◆ **What is needed**: Count the lines in the data that contain the word "menu". Reply with the number alone.

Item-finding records
◆ ◆ ◆ ◆ ◆ ◆ ◆
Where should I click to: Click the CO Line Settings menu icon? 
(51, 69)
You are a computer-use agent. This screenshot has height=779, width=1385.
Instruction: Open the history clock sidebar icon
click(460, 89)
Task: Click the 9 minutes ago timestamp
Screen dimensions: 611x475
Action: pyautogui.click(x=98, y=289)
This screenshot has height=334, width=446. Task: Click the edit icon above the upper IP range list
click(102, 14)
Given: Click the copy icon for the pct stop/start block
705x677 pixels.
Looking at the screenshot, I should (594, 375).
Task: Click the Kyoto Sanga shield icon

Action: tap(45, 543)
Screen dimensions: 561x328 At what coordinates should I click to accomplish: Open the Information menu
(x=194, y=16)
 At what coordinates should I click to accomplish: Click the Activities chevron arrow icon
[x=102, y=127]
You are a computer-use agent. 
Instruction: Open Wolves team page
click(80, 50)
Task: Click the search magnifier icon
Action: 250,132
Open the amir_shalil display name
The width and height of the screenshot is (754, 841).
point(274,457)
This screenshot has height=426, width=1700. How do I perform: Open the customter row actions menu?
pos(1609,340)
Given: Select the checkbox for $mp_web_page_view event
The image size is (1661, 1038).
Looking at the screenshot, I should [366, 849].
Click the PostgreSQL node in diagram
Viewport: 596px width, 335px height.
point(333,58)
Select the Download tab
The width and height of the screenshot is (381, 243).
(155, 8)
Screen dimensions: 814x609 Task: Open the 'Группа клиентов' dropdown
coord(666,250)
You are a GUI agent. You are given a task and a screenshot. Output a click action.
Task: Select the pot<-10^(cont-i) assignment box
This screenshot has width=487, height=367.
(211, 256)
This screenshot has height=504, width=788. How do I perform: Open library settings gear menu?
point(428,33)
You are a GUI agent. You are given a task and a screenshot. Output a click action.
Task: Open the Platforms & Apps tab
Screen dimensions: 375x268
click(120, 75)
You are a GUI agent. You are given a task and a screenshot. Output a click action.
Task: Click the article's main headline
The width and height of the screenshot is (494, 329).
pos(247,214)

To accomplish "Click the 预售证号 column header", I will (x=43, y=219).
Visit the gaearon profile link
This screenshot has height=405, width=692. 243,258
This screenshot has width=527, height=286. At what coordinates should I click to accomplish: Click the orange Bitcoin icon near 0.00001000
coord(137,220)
◆ ◆ ◆ ◆ ◆ ◆ ◆
◆ **Finished answer**: 4